Yossi Schwartz ISL (RCIT section in Israel/Occupied Palestine), 04.07.2024
The annual tabletop role-playing game (TTRPG) tournament has been canceled as part of the largest and oldest gaming convention in the US after it was heavily criticized by the supporters of the genocide of the Palestinians for excluding scores from the ceremony and preventing the Zionists from being nominated for awards.
About two weeks ago, the Creators Awards Ceremony in the field of tabletop role-playing games (CRIT) changed a section of its regulations and made it clear that “people who identify as Zionists, who promote Zionist materials or the supporters of Zionism” will not be able to be nominated for one of the awards handed out at the ceremony.
The CRIT award process is similar to a democratic election. It begins with members of the tabletop RPG community proposing candidates who are then screened and nominated for selection in primaries. Those who pass these two stages compete against each other.

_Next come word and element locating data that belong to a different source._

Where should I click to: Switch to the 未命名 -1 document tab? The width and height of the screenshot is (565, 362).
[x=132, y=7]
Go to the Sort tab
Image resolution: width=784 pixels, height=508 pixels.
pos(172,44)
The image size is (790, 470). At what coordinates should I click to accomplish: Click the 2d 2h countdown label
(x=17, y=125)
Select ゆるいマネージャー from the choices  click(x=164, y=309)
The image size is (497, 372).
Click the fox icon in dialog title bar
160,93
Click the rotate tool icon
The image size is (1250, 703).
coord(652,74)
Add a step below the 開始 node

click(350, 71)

The tournament where the winners of the elections were supposed to be announced was to be held as part of the “Gen Con” conference (one of the largest and oldest tabletop role-playing and board game conferences in North America that takes place every year in Indianapolis and attracts tens of thousands of participants from all over the world) that will take place this year between August 1 and 4, However, the organizers of the CRIT awards ceremony announced earlier this week that they would not participate in the conference because they were concerned about their safety after receiving sharp criticism for denying supporters of Israel the possibility of being nominated for the award, a decision defined as anti-Semitic by pro-Zionists
Not surprisingly, the racist Anti-Defamation League strongly attacked the organizers of the CRIT ceremony for their new policy. In a tweet published on the X network, the league stated that “disqualifying people just because they are Zionists – this means because they support the right of the Jewish people to self-determination and the right to exist of the State of Israel is an anti-Semitic policy.”

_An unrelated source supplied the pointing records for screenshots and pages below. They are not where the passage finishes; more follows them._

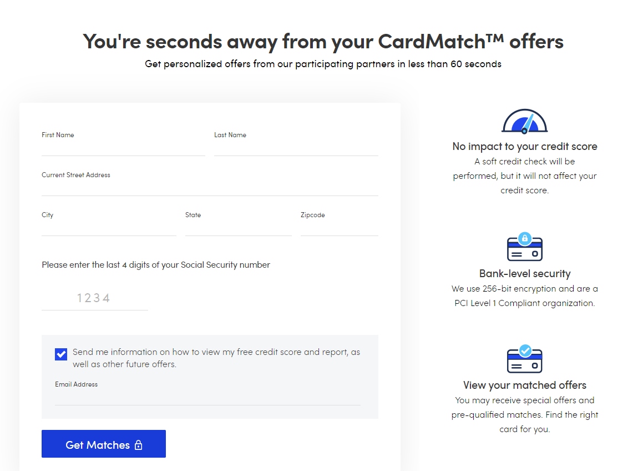This screenshot has height=471, width=643.
Task: Click the Social Security number prompt text
Action: [x=156, y=265]
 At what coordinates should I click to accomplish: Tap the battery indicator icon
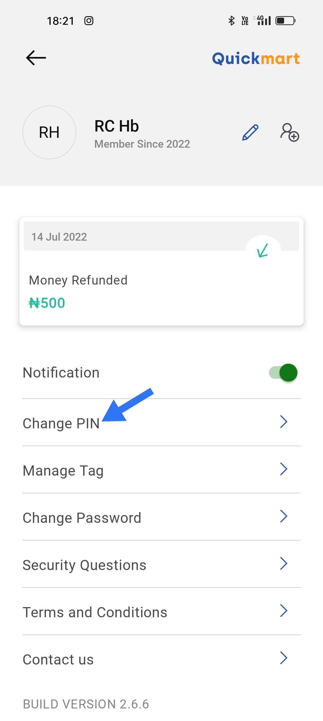point(285,21)
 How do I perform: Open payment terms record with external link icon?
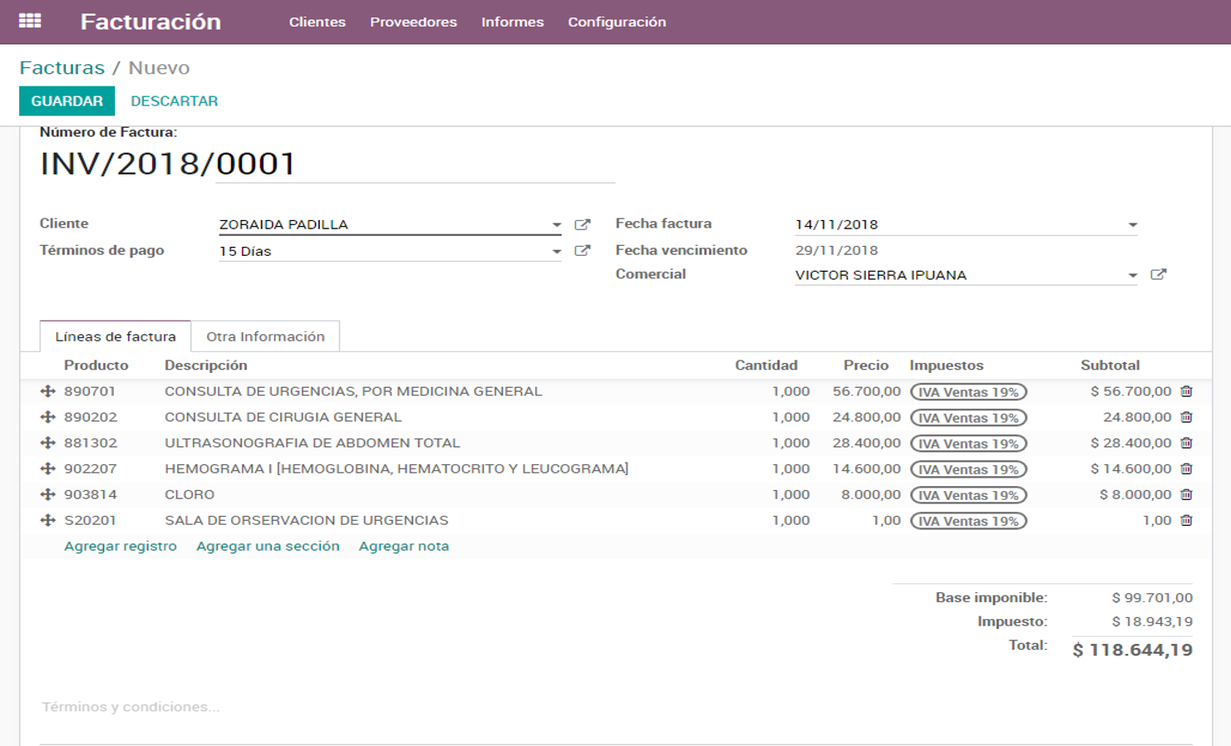pos(583,250)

In the history of the US, the supporters of the Confederation condemned the North and those who opposed slavery as anti-whites:
“It began with Abraham Lincoln’s election as president of the United States. What concerned Southerners most about Lincoln’s election was his opposition to the expansion of slavery into the territories; Southern politicians were clear about that. If new states could not be slave states, went the argument. It was only a matter of time before the South’s clout in Congress would fade, abolitionists would be ascendant, and the South’s “peculiar institution” – the right to own human beings as property – would be in peril.

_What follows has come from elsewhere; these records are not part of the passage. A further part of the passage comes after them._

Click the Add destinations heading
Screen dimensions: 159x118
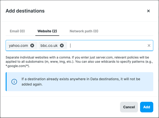tap(25, 11)
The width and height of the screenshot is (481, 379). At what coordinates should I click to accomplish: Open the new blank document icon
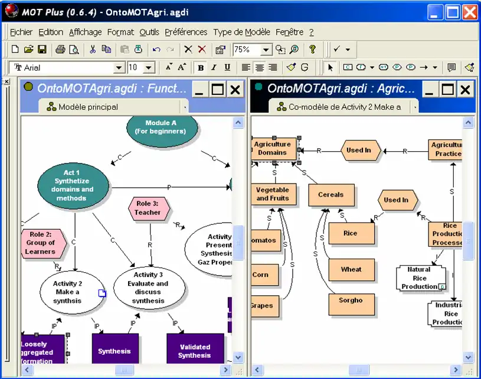[15, 50]
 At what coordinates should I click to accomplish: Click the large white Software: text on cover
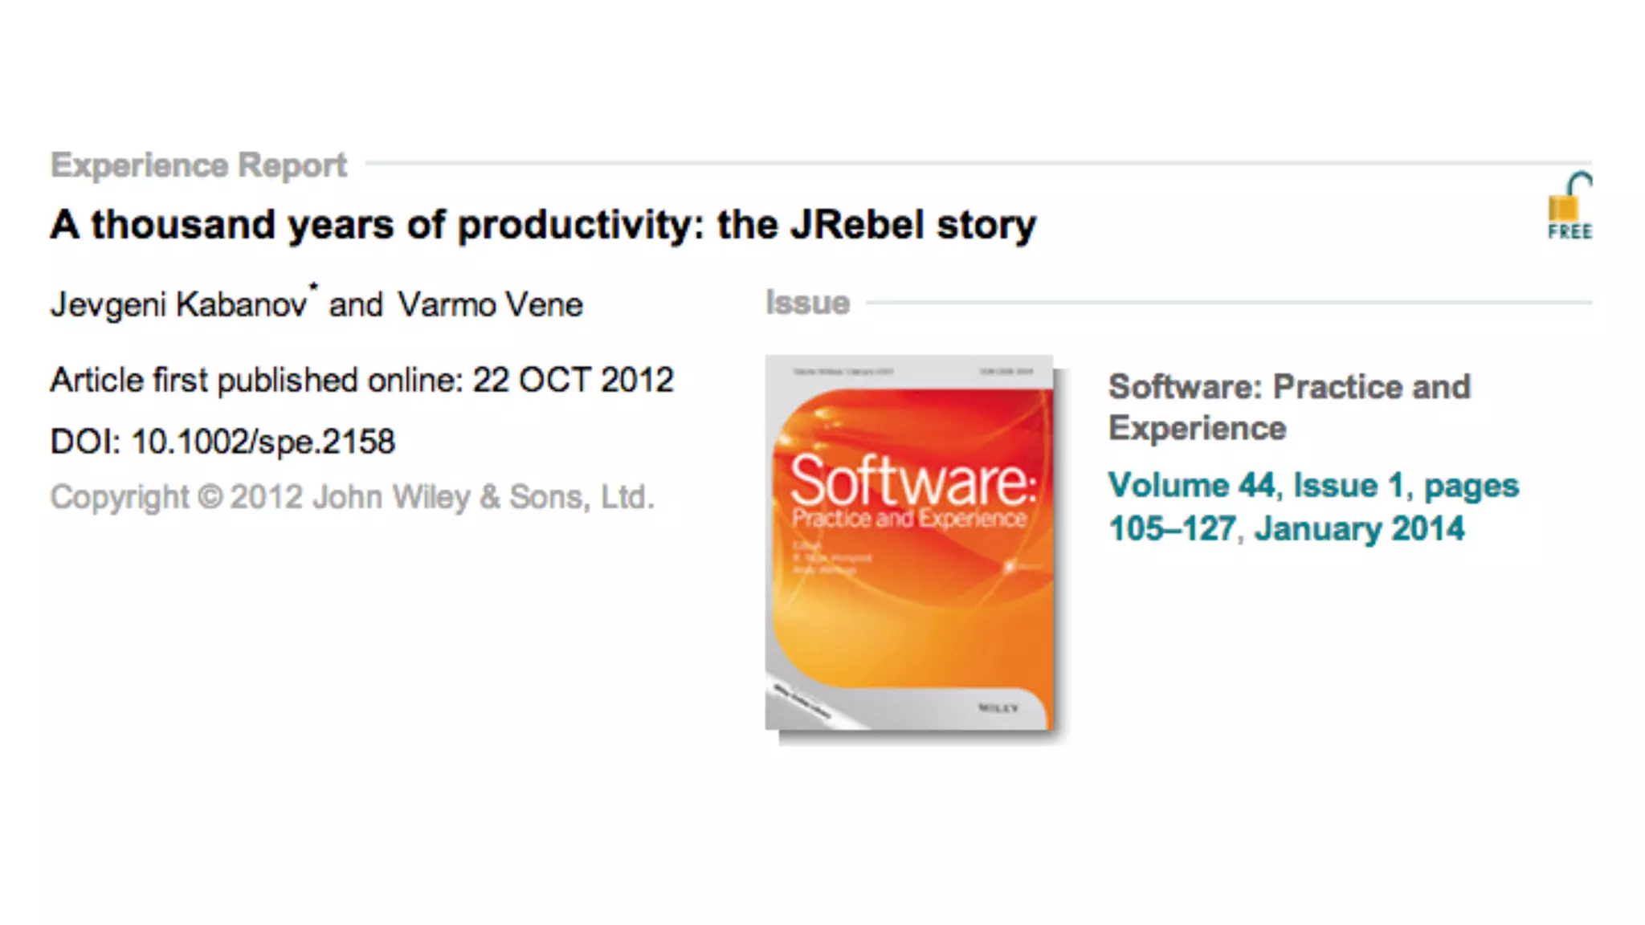tap(912, 480)
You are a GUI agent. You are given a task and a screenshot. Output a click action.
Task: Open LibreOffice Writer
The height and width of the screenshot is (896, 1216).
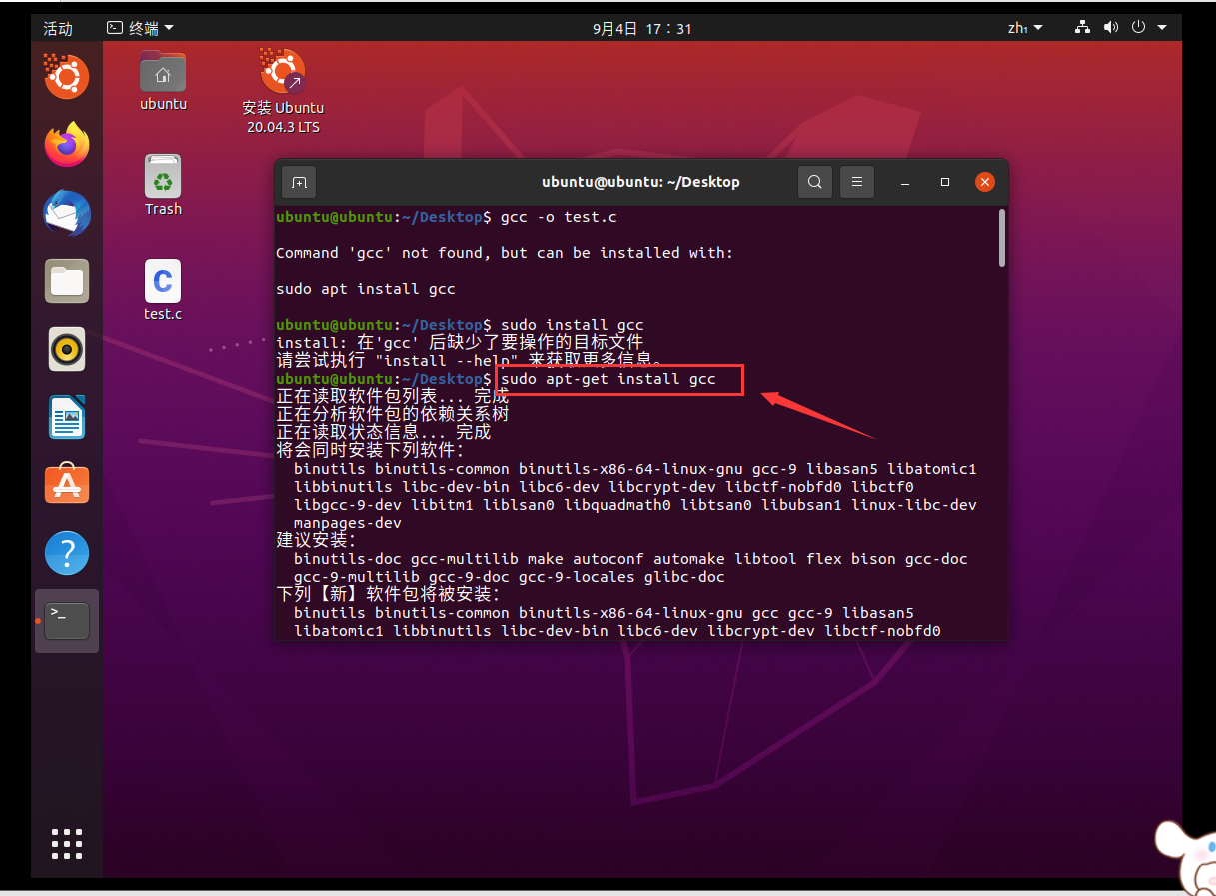pos(66,417)
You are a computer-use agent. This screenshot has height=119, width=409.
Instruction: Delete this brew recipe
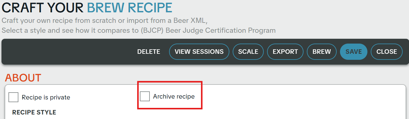[149, 52]
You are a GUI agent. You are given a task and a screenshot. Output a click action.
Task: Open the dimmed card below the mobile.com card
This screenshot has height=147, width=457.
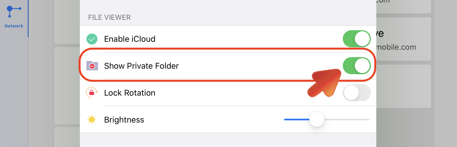coord(403,86)
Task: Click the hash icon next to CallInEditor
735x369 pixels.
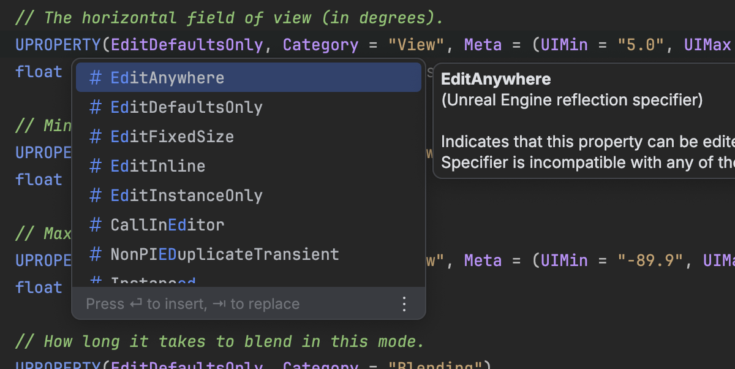Action: coord(96,225)
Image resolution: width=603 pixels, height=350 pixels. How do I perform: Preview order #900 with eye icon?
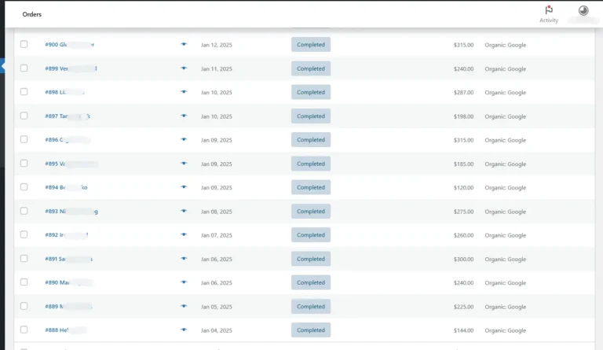pyautogui.click(x=184, y=45)
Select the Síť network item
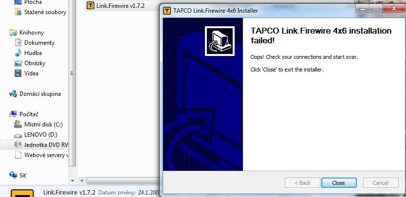This screenshot has height=197, width=406. 18,175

Even those Southerners who did not own slaves opposed the freedom of slaves. Why would they risk their livelihoods by leaving the United States and pledging allegiance to a new nation grounded in the proposition that all men are not created equal, a nation established to preserve a type of property that they did not own?
In 1860 more than 4 million enslaved humans lived in the South, and they touched every aspect of the region’s social, political, and economic life. Slaves did not just work on plantations. In cities such as Charleston, they cleaned the streets and toiled as bricklayers, carpenters, blacksmiths, bakers, and laborers. They worked as dockhands and stevedores grew and sold produce, purchased goods, and carted them back to their masters’ homes, where they cooked the meals, cleaned, raised the children, and tended to the daily chores. Charleston looks more like a Negro country than a country settled by white people.
Fear of a slave rebellion was common. The establishment of a black republic in Haiti and the insurrections, threatened and real, of Gabriel Prosser, Denmark Vesey, and Nat Turner stoked the fires. John Brown’s raid at Harper’s Ferry sent shockwaves through the South. Throughout the decades leading up to 1860, slavery was a burning national issue, and political battles raged over the admission of new states as slave or free. The Missouri Compromise and the Compromise of 1850 were struck, but the controversy could not be laid to rest.
The South felt increasingly isolated as the North increased its criticism of slavery. Abolitionist societies sprang up; Northern publications demanded the immediate end of slavery, politicians waxed shrill about the immorality of human bondage, and overseas, the British parliament terminated slavery in the British West Indies. A prominent historian accurately noted that “by the late 1850s, most white Southerners viewed themselves as prisoners in their own country, condemned by what they saw as a hysterical abolition movement.”
As Southerners became increasingly isolated, they reacted by defending slavery. The institution, they said, was not evil but a positive good, a practical and moral necessity. Controlling the slave population was a matter of concern for all Whites, whether they owned slaves or not. Curfews governed the movement of slaves at night, and vigilante committees patrolled the roads, dispensing summary justice to wayward slaves and whites suspected of harboring abolitionist views. Laws were passed against the dissemination of abolitionist literature.” [1]
When you see or read the complaints of the Zionists who claim that to oppose the genocide of the Palestinians is anti-Semitism as Israel has the right to its special attitude toward the Palestinians, you cannot be blind to the similarity of the Zionists and the Southern whites before the civil war. To those who would like to see the confederation again.
Down with Zionism!
For Palestine, red and free from the river to the sea!